Your instructions: Your reply should consist of the listing, copied exactly.

Listed entries:
*** Block opens ***
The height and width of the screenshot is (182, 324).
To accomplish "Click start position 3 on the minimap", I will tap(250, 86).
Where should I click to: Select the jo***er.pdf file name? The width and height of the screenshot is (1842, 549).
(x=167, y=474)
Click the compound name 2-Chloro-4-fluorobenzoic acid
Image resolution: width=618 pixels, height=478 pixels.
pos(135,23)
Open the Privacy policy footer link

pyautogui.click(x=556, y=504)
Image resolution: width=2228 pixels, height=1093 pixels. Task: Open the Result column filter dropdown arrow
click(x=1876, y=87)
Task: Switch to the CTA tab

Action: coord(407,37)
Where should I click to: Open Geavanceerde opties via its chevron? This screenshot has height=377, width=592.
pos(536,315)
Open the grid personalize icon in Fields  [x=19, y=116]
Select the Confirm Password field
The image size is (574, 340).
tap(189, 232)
*** Block closes ***
Written answer:
The height and width of the screenshot is (182, 324).
To accomplish "Click start position 3 on the minimap", I will tap(250, 86).
Where should I click to: Select the jo***er.pdf file name? The width and height of the screenshot is (1842, 549).
(x=167, y=474)
Click the compound name 2-Chloro-4-fluorobenzoic acid
Image resolution: width=618 pixels, height=478 pixels.
pos(135,23)
Open the Privacy policy footer link

pyautogui.click(x=556, y=504)
Image resolution: width=2228 pixels, height=1093 pixels. Task: Open the Result column filter dropdown arrow
click(x=1876, y=87)
Task: Switch to the CTA tab

Action: coord(407,37)
Where should I click to: Open Geavanceerde opties via its chevron? This screenshot has height=377, width=592.
pos(536,315)
Open the grid personalize icon in Fields  [x=19, y=116]
Select the Confirm Password field
The image size is (574, 340).
tap(189, 232)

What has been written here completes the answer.